Resonansi Muhammadiyah di Negeri “Bratwurst”

Resonansi Muhammadiyah di Negeri “Bratwurst”

Dok M Rokib/SM

Catatan Kunjungan Pimpinan Pusat Muhammadiyah di München, Jerman

Oleh: Mohammad Rokib

Kerinduan warga Muhammadiyah Jerman akhirnya berbalas bahagia. Bagaimana tidak, setelah beberapa kali di periode ini belum berjodoh mengadakan pengajian bernilaikan kemuhammadiyahan, Sabtu (24/08) lalu, kehadiran KH Dr Abdul Mu’ti, MEd telah menggelorakan semangat berislam yang diperkaya dengan sentuhan saintifik. Bertempat di kota München, Jerman, seluru hadirin yang datang tampak khusyu‘ dan gayeng mendengar ceramah sang kyai yang penuh hikmah, padat pengetahuan, menyegarkan pikiran, disertai retorika yang jenaka. Jamaah yang hadir tentu saja tidak terbatas pada warga Muhammadiyah, melainkan juga dihadiri pengurus PCI NU Jerman dan warga Muslim München secara umum. Dalam kebersamaan inilah resonansi Muhammadiyah berpendar.

#####

● **Perintah Tugas 1**
Tolong kembalikan semua baris dalam daftar di bawah ini persis sama, tanpa menyertakan gambar.

#####

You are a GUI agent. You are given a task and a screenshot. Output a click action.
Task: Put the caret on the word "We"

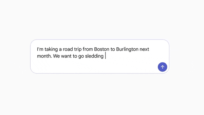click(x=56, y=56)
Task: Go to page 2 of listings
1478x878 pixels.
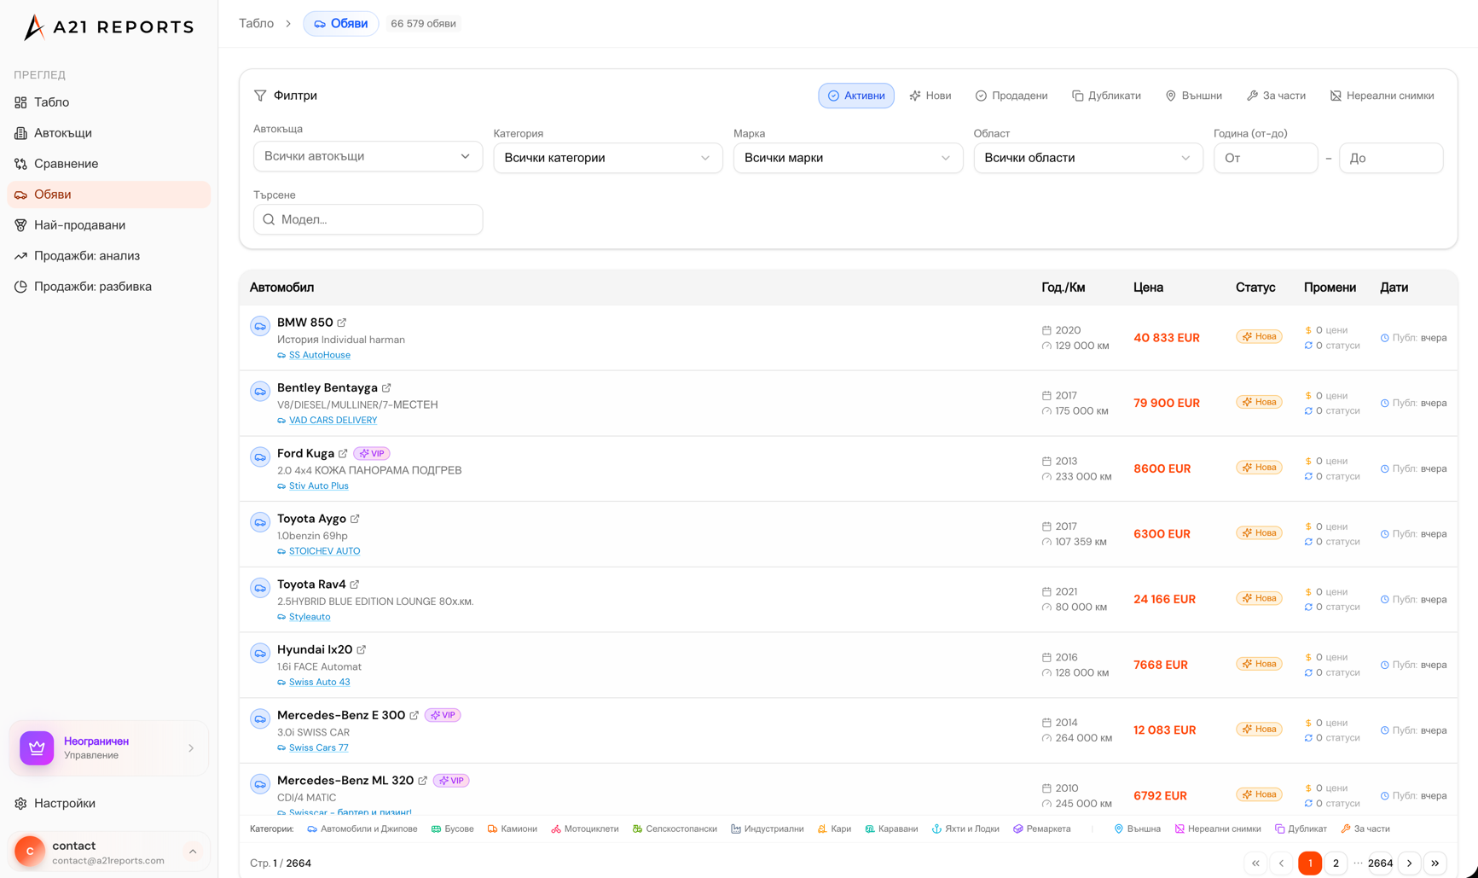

#####

● **Perintah Tugas 2**
Ketik ulang bagian catatan kunjungan di München mulai dari "Dok M Rokib/SM" sampai dengan "resonansi Muhammadiyah berpendar." tanpa perubahan sedikit pun.

● **Jawaban Tertulis 1**
You are a GUI agent. You are given a task and a screenshot. Output a click action.
Task: Put the caret on the word "We"

click(x=56, y=56)
Task: Go to page 2 of listings
1478x878 pixels.

● **Jawaban Tertulis 2**
Dok M Rokib/SM

Catatan Kunjungan Pimpinan Pusat Muhammadiyah di München, Jerman

Oleh: Mohammad Rokib

Kerinduan warga Muhammadiyah Jerman akhirnya berbalas bahagia. Bagaimana tidak, setelah beberapa kali di periode ini belum berjodoh mengadakan pengajian bernilaikan kemuhammadiyahan, Sabtu (24/08) lalu, kehadiran KH Dr Abdul Mu’ti, MEd telah menggelorakan semangat berislam yang diperkaya dengan sentuhan saintifik. Bertempat di kota München, Jerman, seluru hadirin yang datang tampak khusyu‘ dan gayeng mendengar ceramah sang kyai yang penuh hikmah, padat pengetahuan, menyegarkan pikiran, disertai retorika yang jenaka. Jamaah yang hadir tentu saja tidak terbatas pada warga Muhammadiyah, melainkan juga dihadiri pengurus PCI NU Jerman dan warga Muslim München secara umum. Dalam kebersamaan inilah resonansi Muhammadiyah berpendar.